**What you will do**. Could you reproduce the lines below word for word, omitting the pictures?

(Item coordinate data)
%%

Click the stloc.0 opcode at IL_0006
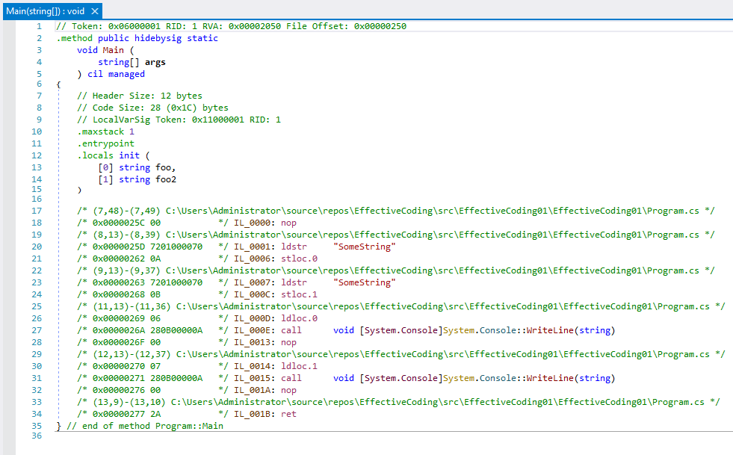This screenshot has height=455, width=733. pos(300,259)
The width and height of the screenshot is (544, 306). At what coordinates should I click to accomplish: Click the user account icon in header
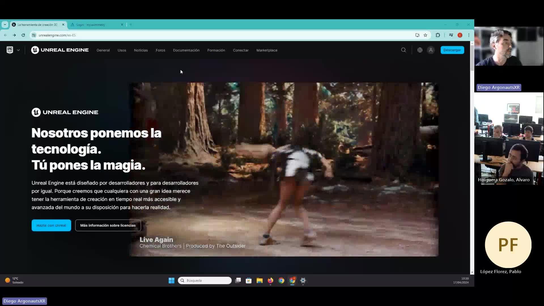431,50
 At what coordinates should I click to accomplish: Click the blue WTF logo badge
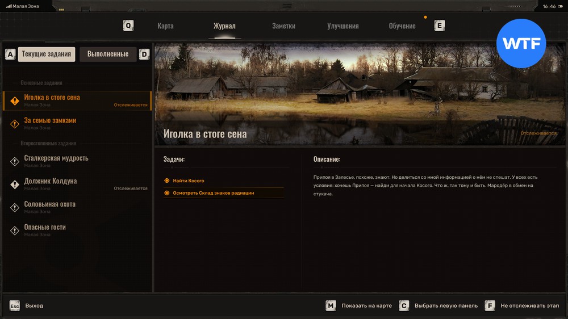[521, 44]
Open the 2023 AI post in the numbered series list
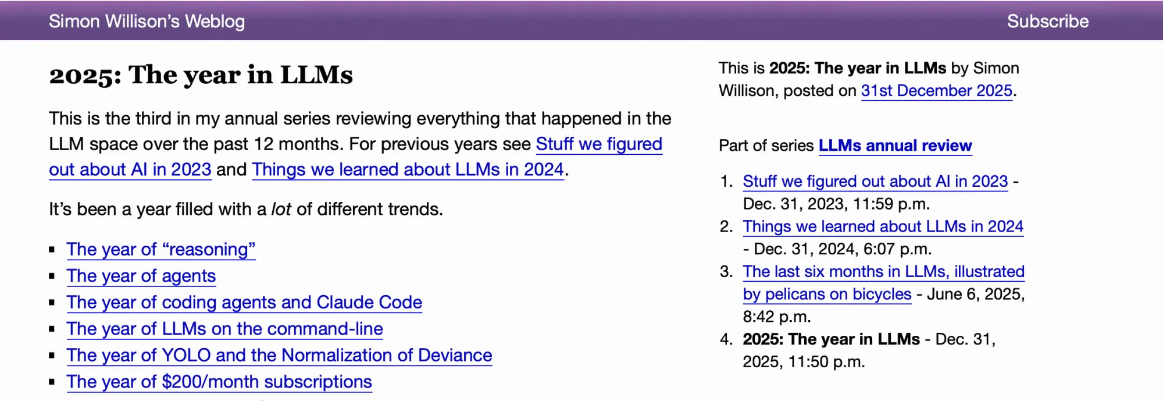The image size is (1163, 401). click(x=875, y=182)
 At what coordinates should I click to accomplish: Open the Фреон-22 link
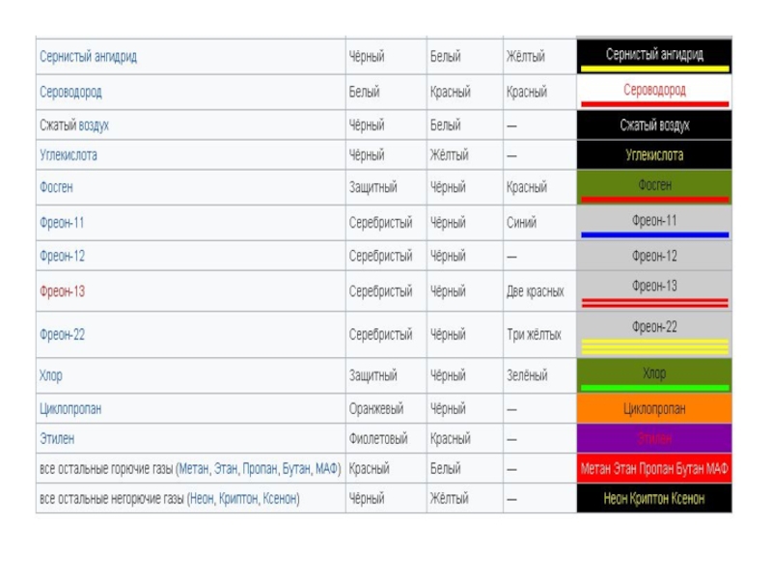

%%

**Answer**.
Click the stloc.0 opcode at IL_0006
This screenshot has height=455, width=733. pos(300,259)
The width and height of the screenshot is (544, 306). At what coordinates should I click to accomplish: Click the user account icon in header
431,50
 At what coordinates should I click to accomplish: Click the blue WTF logo badge
[521, 44]
Open the 2023 AI post in the numbered series list
The image size is (1163, 401). click(x=875, y=182)
 At what coordinates should I click to accomplish: Open the Фреон-22 link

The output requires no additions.